Additionally, Bjorn Bikes is committed to being carbon neutral. Another practice the company has implemented is the purchase of carbon offsets to cover their manufacturing and shipping emissions. The funds contribute to CO2 recapture and landfill methane capture projects. “It’s a small number for now,” says Rob, “but we hope to set an example for others to follow. It’s a really easy thing to do and it funds projects that are having a positive impact.”

“When we decided we wanted to make a recycled rubber grip ODI was the obvious choice,” says Rob. “They have a history of environmental responsibility, they make the best grips on the market and they are produced in the USA. Having the expertise and enthusiasm of ODI and to partner with them on this project is an honour. They have been a key partner in ensuring we produce the highest quality, long-lasting comfortable product that also meets our sustainability requirements.”

The Bjorn Bikes designed grips made by ODI will be made with recycled rubber and feature offset centers to add extra comfort on contact points, sectional texture on the top and bottom to add grip, and will be 140mm long and 31mm thick.

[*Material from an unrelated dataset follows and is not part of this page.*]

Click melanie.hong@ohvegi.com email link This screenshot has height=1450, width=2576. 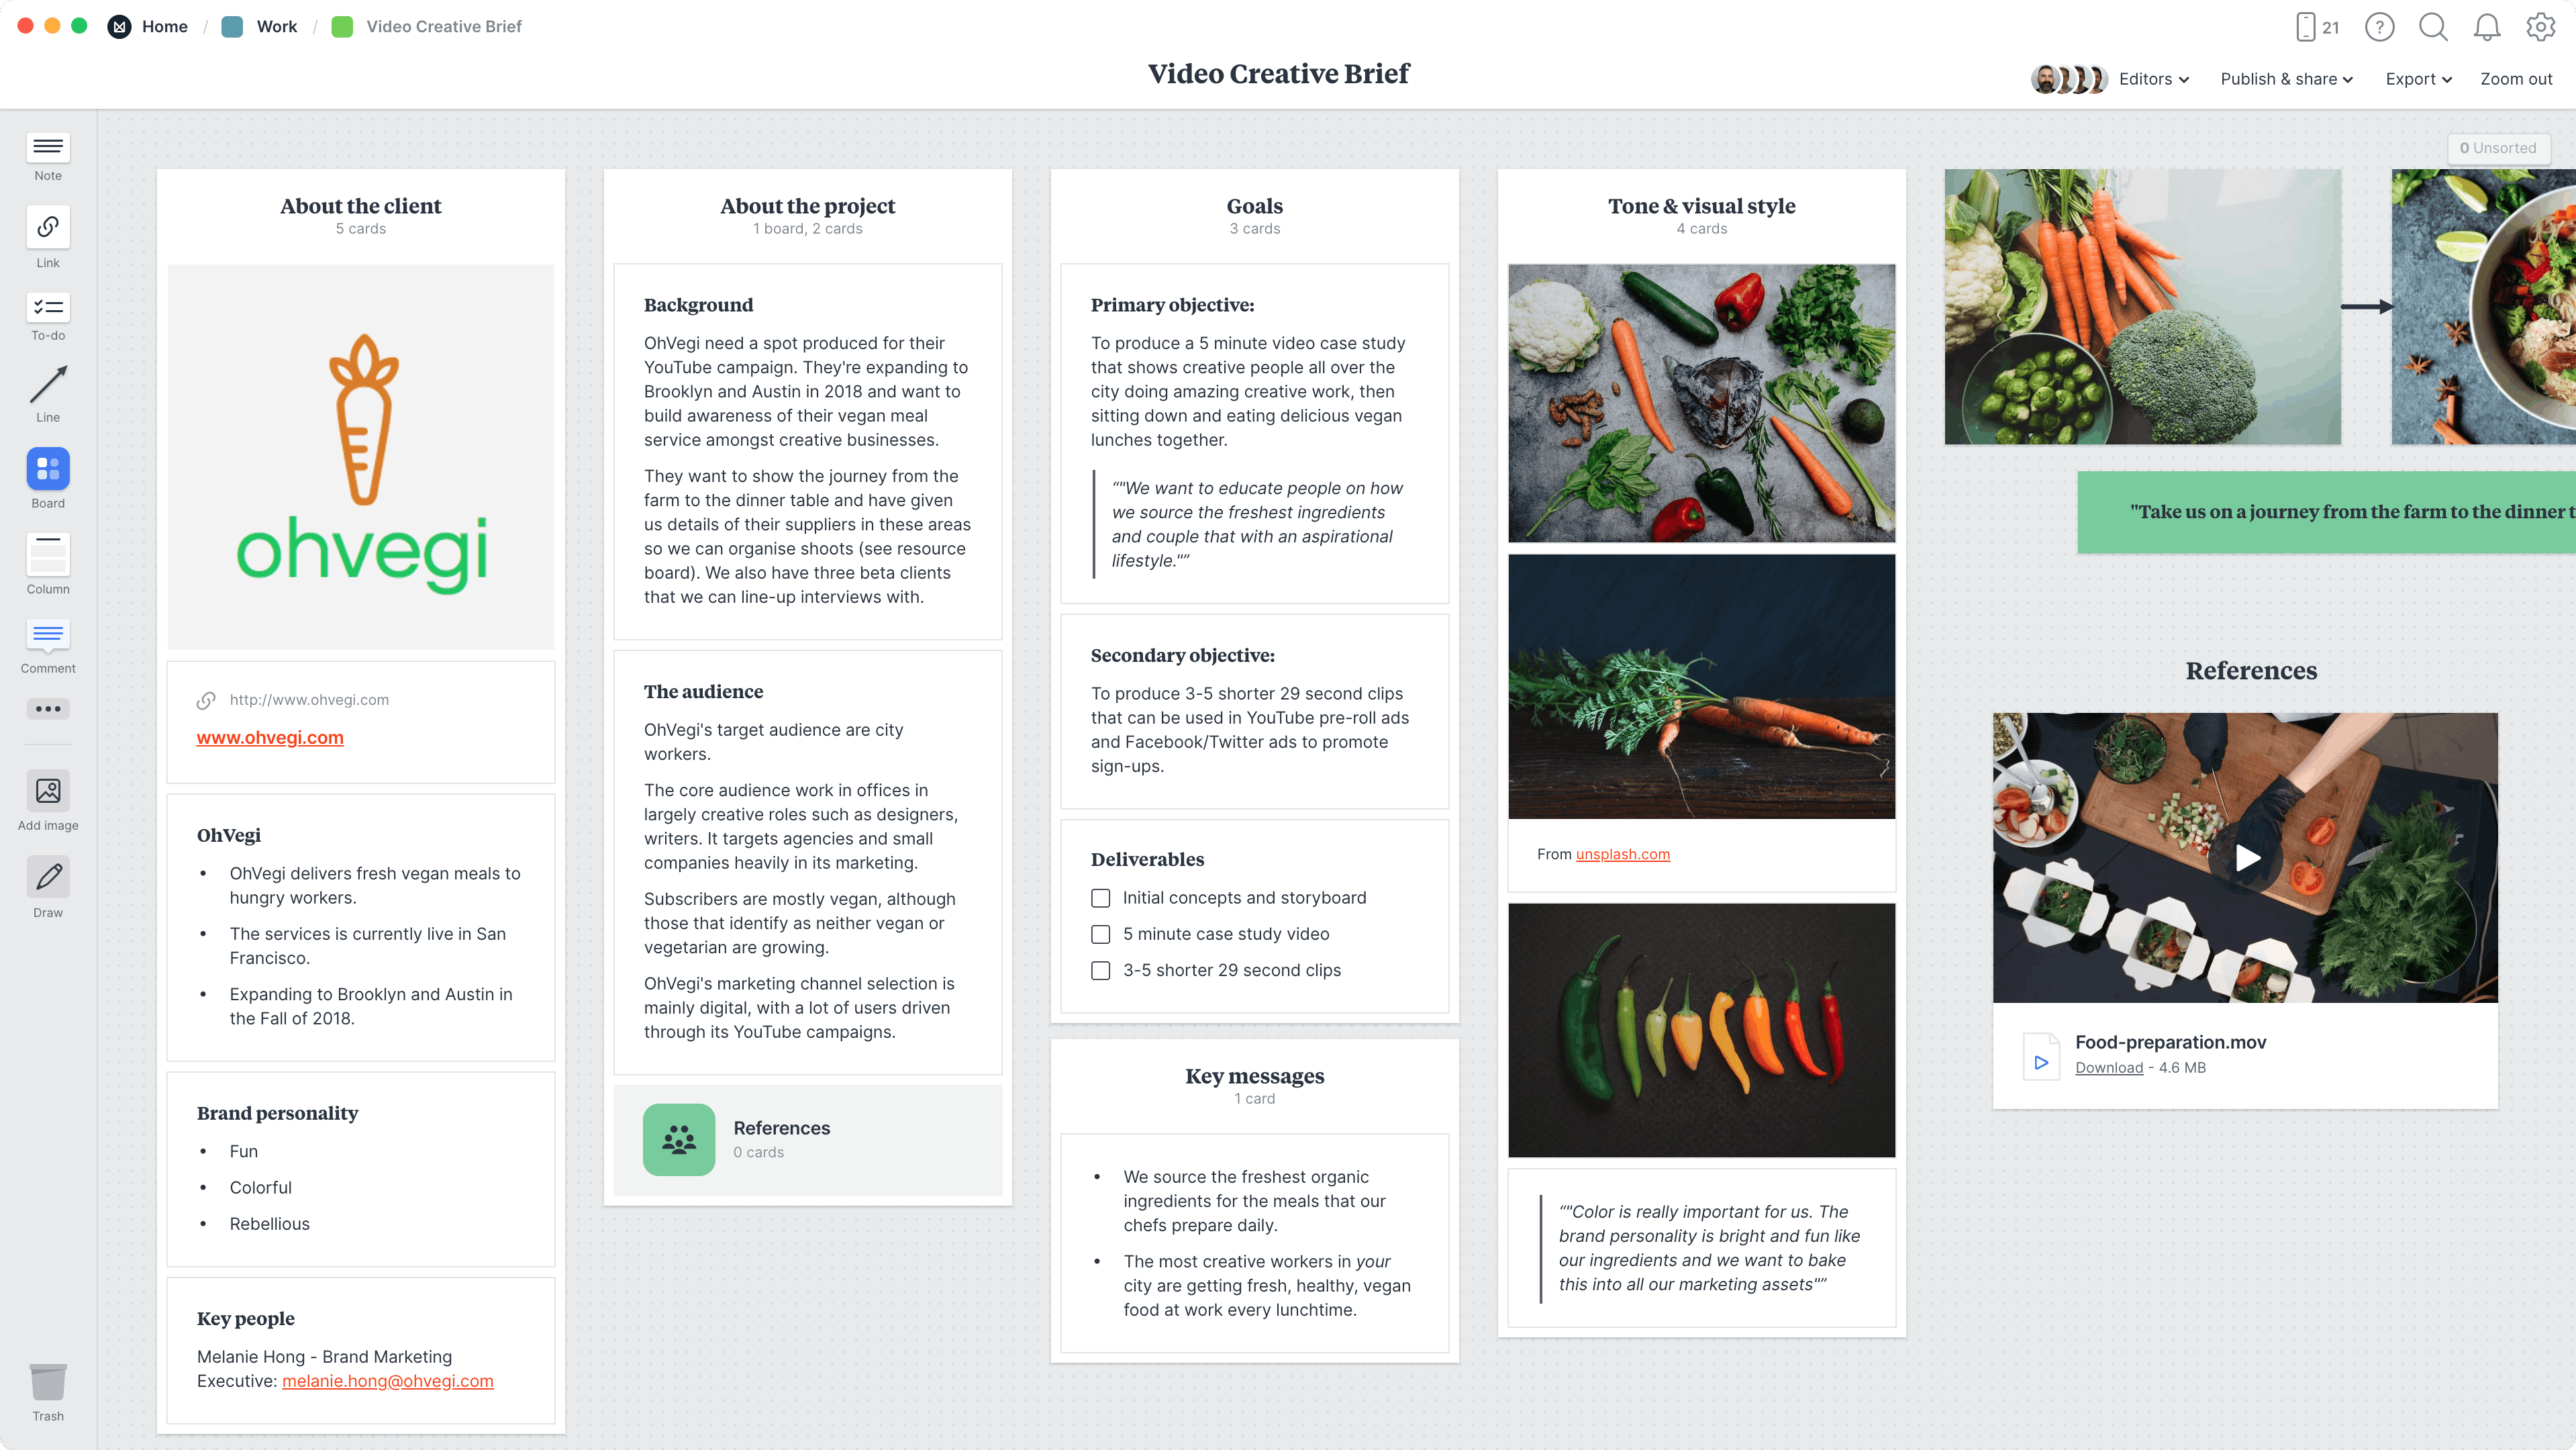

Currently in the works is a passion project – recycled rubber tires. “We have also been developing and testing a range of recycled rubber tires with promising results,” says Dennis. “This hasn’t been an easy project and we discovered that there is much more to developing a recycled eco-friendly tire than we had first thought – even getting factories to agree to pursue this concept was challenging. But the recycled tire project is getting closer and from the development and testing we’ve done, we’ve proven this concept is possible. We can’t wait to share more about it.”


  1. Seraph on

    Man, this one checks all the boxes, except for the aluminum fork. Threaded BSA bottom bracket, 45c tire clearance, 30.9 seatpost size, and affordable. If they had a recycled carbon fork option it would be that much sicker.

  2. David B on

    Stainless steel and aluminum are among the easiest materials to recycle and nothing Bjorn is doing with them is new or different or particularly “green”.

  3. Matt Surch on

    Happy to see this degree of attention being paid to the eco aspects of the manufacturing and life-cycle management aspects of these products. The aspect of steel production that doesn’t tend to get much attention is the means of smelting it, in terms of energy. That is, at present, the only way to smelt steel is by burning various feedstocks. Sometimes tires are burned, often fossil fuels. So ‘eco steel’ is more about how the heat is produced to melt the stuff more than whether the stuff is native or recycled, in terms of GHG emissions. As an industry, if manufacturers signal that they are more interested in sourcing eco-steel, which is carbon neutral, than ‘normal steel’ or even ‘recycled steel’, the impact on GHG emissions reductions would be significant, because the same energy production process/es would be applicable across other industries. The good news is ‘green aluminum,’ smelted via hydroelectricity, is already a thing.

  4. Adam Kerin on

    Luv it but….. is the fork carbon? I know carbon forks are the norm due to much better impact and vibration dampening, but this could be offset with well designed steel fork and a redshift stem…. I have been running a redshift stem on my gravel / cx bike for a few months now and been very very impressed with just how much of noise it stops reaching your hands, brilliant product.

    • typevertigo on

      Likewise, have had the Redshift ShockStop stem on my TCX for a year or so. It would go a long way toward offsetting the mediocre ride characteristics of most aluminum forks, I reckon.

      I really like the Bjorn Bikes concept and I hope they succeed. Recycled tires are a pretty ambitious goal as well and I would love to see how they go about it.